# The salutary action of vitamin E on reproductive performance and renal functions in cadmium-exposed male mice

**Authors:** Mahabub Alam, Afrina Mustari, Samia Rashid, Shaima Alam Shimu, Tazmim Akter, Airin Akter, Mohammad Alam Miah, Emdadul Hauqe Chowdhury

PMC · DOI: 10.5455/javar.2024.k857 · Journal of Advanced Veterinary and Animal Research · 2024-12-29

## TL;DR

This study shows that vitamin E can help reduce the harmful effects of cadmium exposure on male mice's reproduction and kidney function.

## Contribution

The novel finding is that vitamin E supplementation mitigates cadmium-induced reproductive and renal impairments in male mice.

## Key findings

- Vitamin E supplementation increased thyroxine and testosterone levels in cadmium-exposed mice.
- Vitamin E improved sperm motility, concentration, and testicular parameters in cadmium-treated mice.
- Vitamin E prevented cadmium-induced kidney damage and biochemical imbalances.

## Abstract

The research is based on the assessment of the beneficial role of vitamin E (vit-E) supplementation on the reproductive and renal functions in Cadmium (Cd)-exposed male mice.
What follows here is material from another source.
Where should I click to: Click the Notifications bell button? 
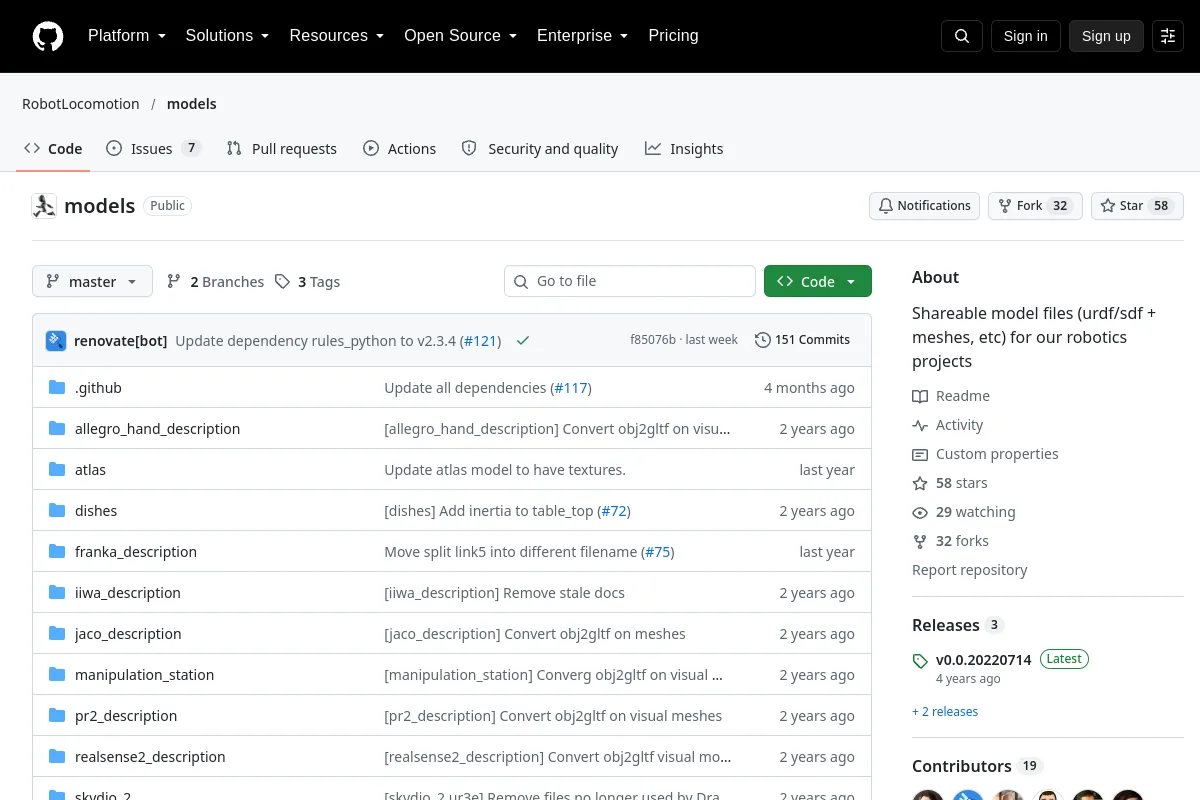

Mice (n = 15 in each group) were kept untreated (Group A) or fed with cadmium chloride (CdCl2) (3.5 mg/kg, Group B) per day or both CdCl2 (3.5 mg/kg) with vit-E supplementation (200 mg/kg, Group C) daily for 60 days. Mice were euthanized, blood samples were collected, and serum was prepared for biochemical and hormonal analysis. Sperm motility, sperm concentration, testis weight, and diameter were taken. Tissues from the kidneys and testicles were collected in 10% neutral buffered formalin for histotexture study.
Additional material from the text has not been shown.